▶ Source records:
* * * * *
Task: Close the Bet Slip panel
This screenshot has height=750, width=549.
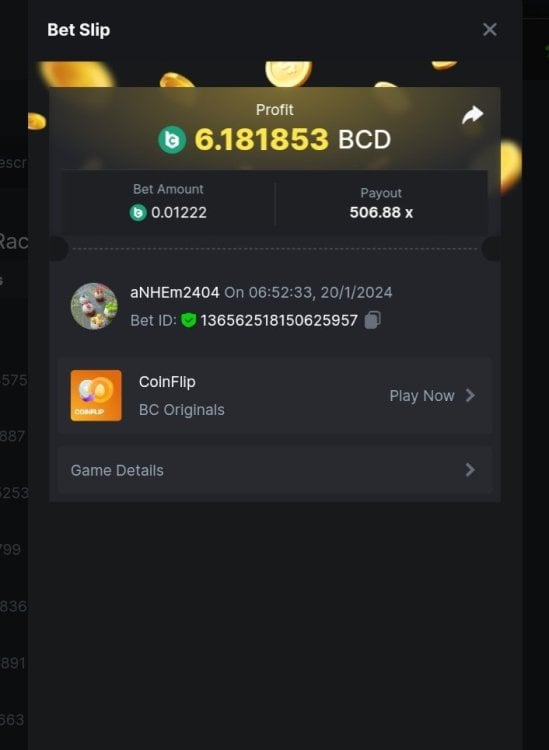Action: pyautogui.click(x=490, y=30)
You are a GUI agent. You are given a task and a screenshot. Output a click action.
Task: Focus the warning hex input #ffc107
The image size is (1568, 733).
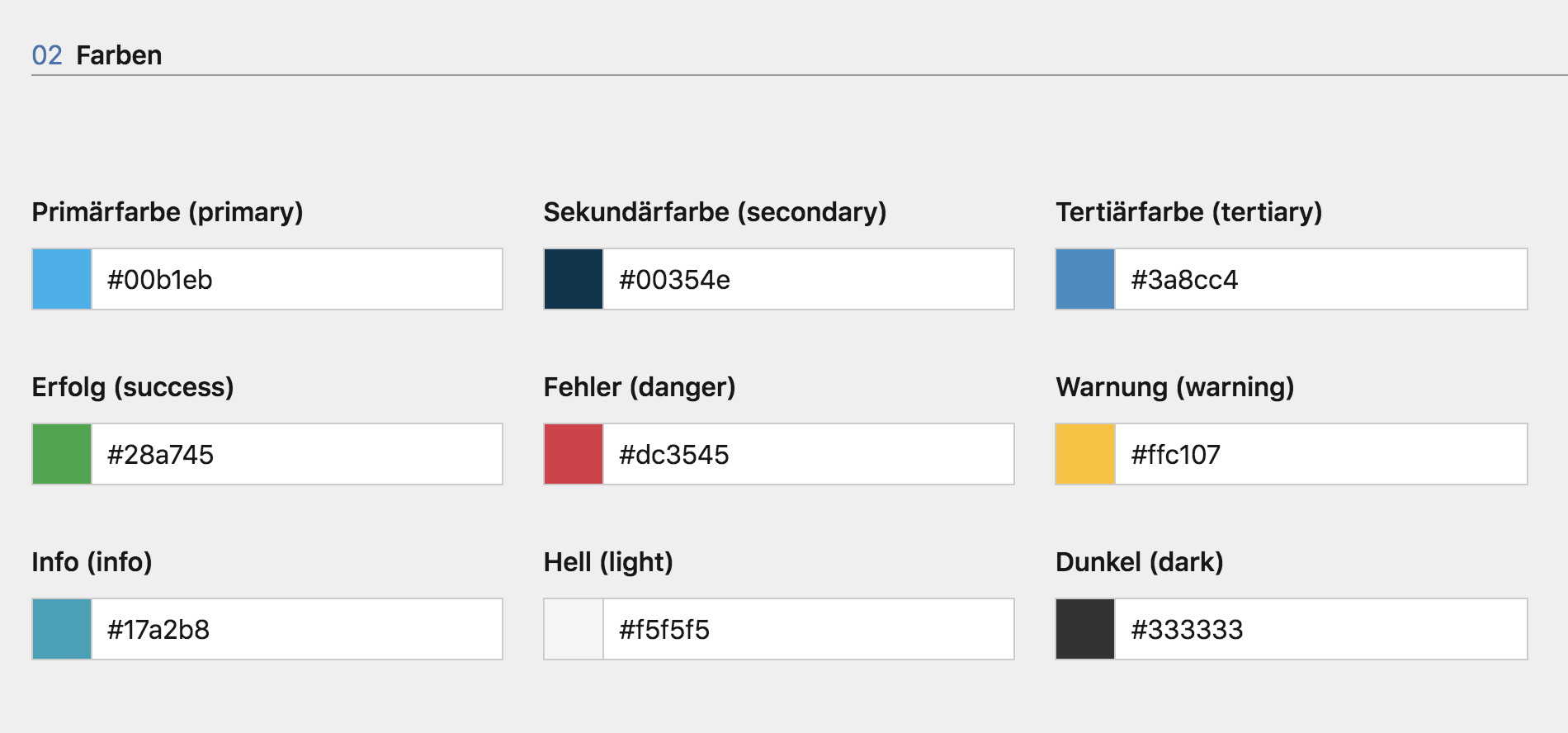pos(1320,454)
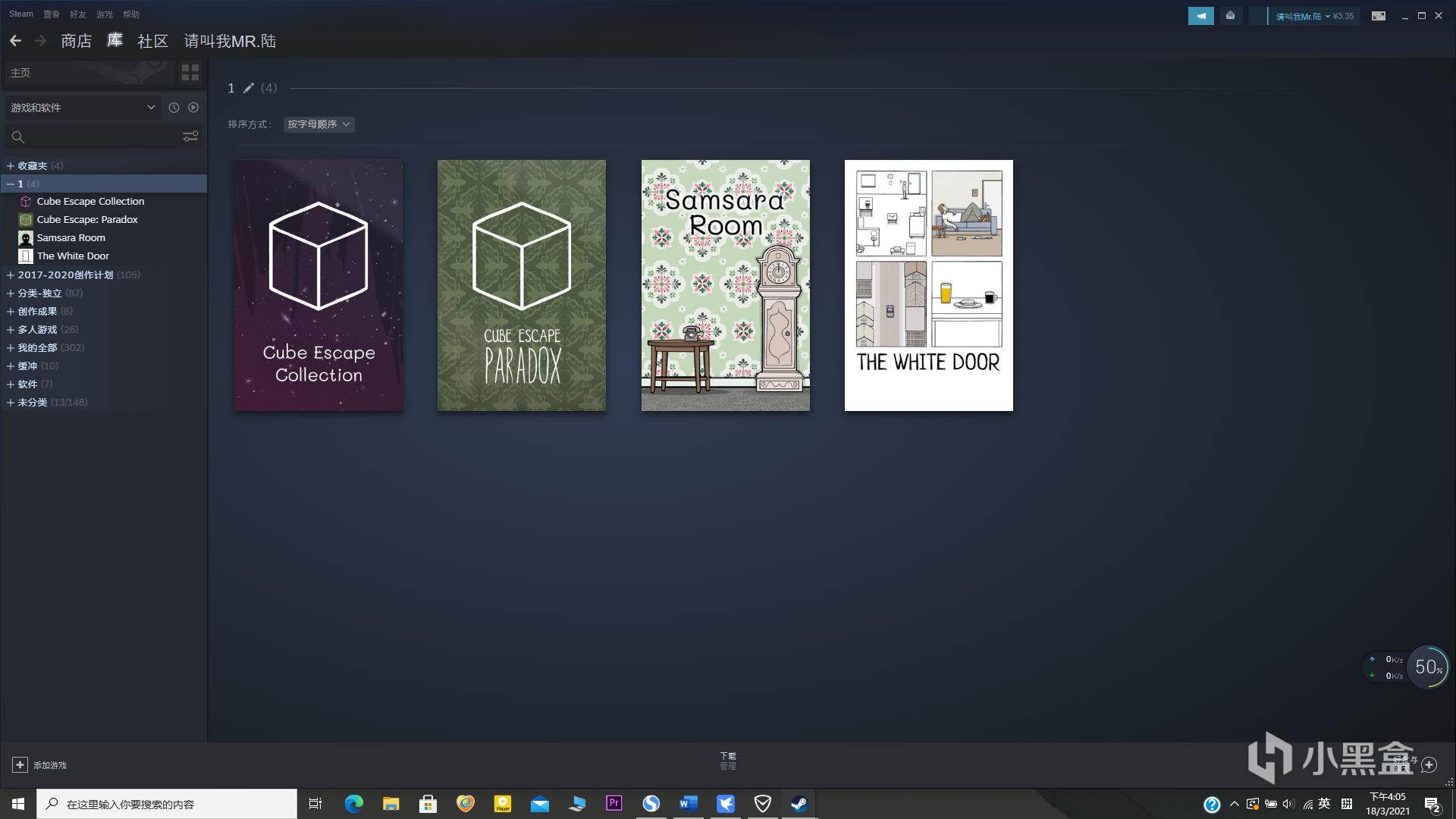Click the back navigation arrow

pos(15,41)
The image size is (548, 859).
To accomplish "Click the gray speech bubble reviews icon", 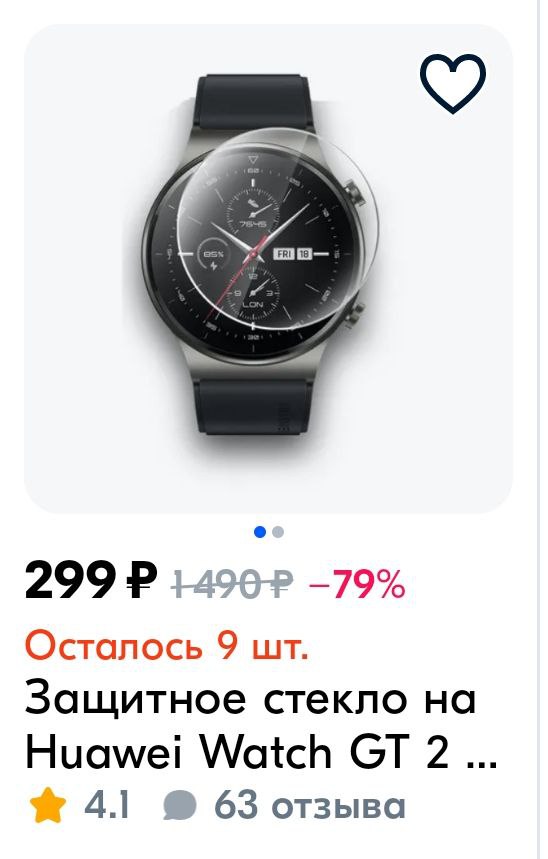I will [179, 806].
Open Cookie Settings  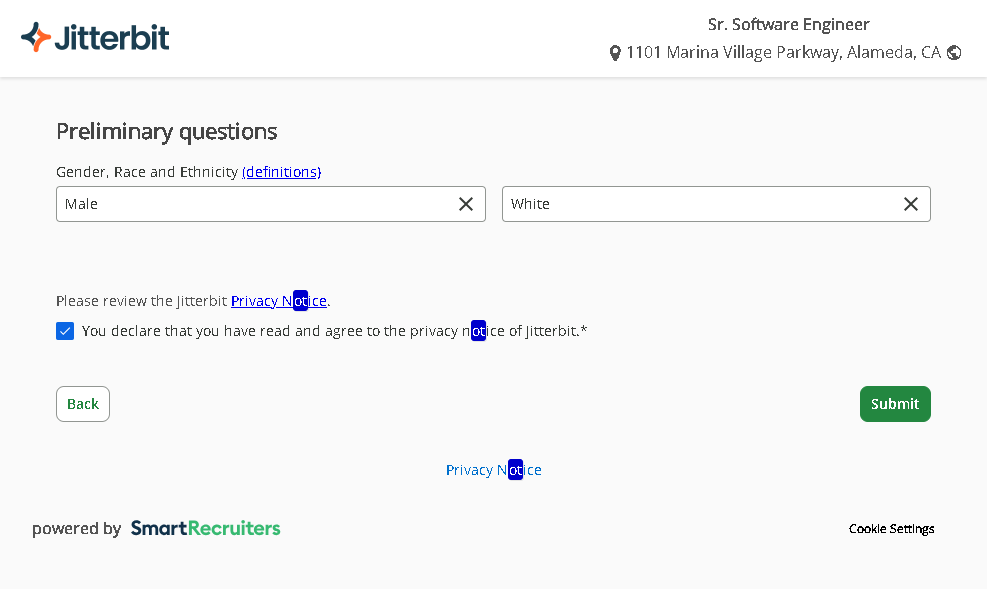click(x=891, y=529)
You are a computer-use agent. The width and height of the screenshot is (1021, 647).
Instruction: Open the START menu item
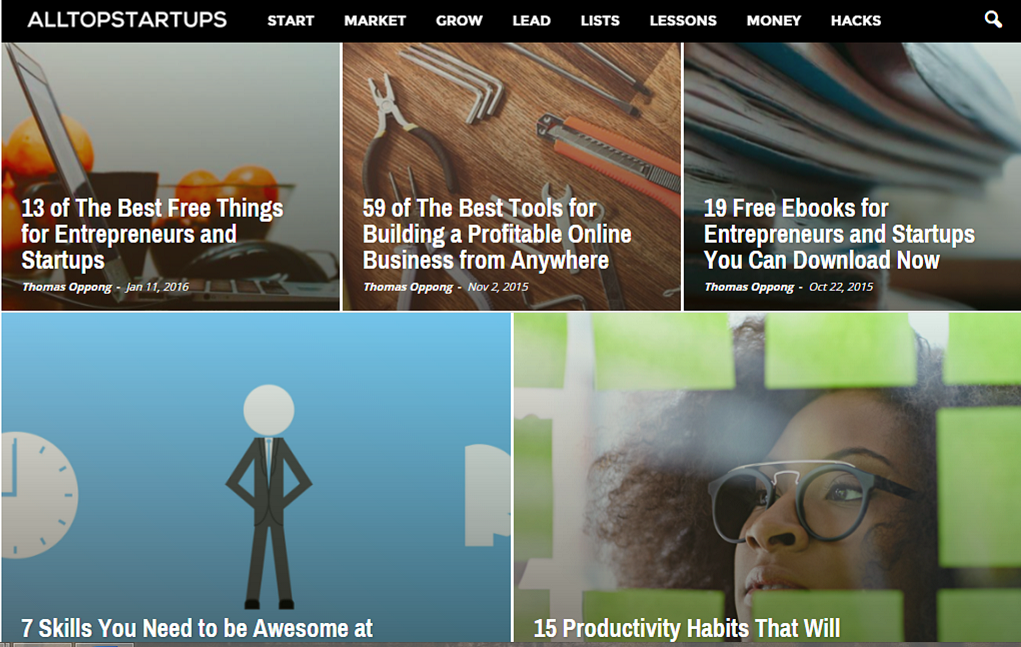290,20
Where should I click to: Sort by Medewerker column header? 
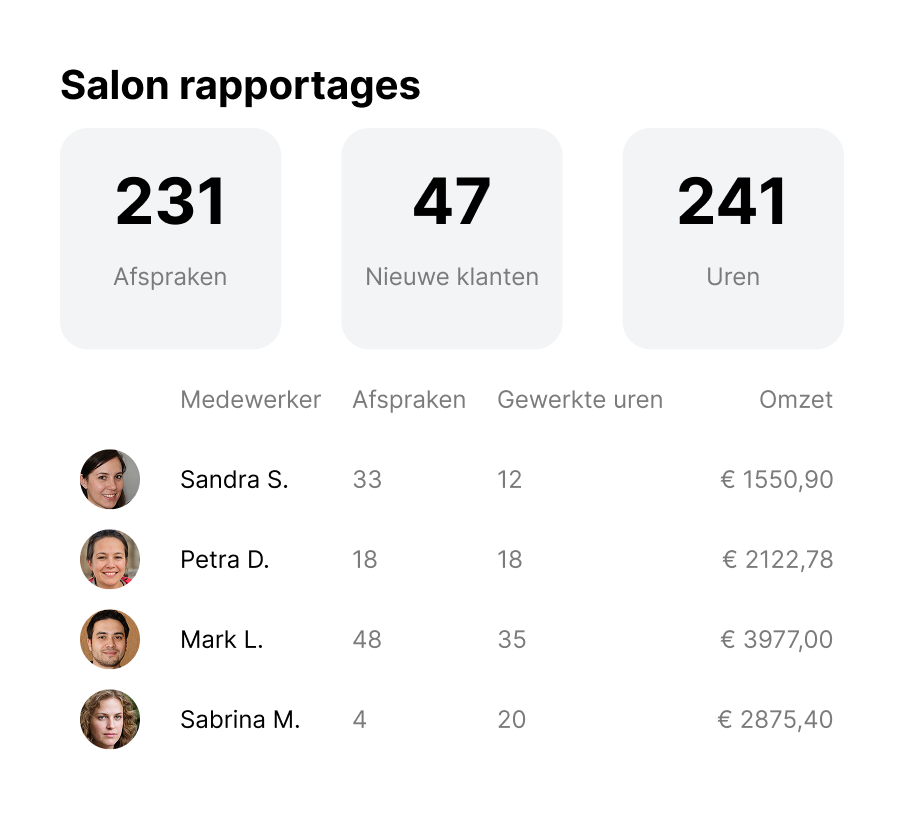tap(250, 400)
* * * * *
Which lines in the entries contain the word "image"? Extract each of them in full.

▶ SOLUTION TO THE EXERCISE:
The image size is (1568, 733).
The image size is (548, 859).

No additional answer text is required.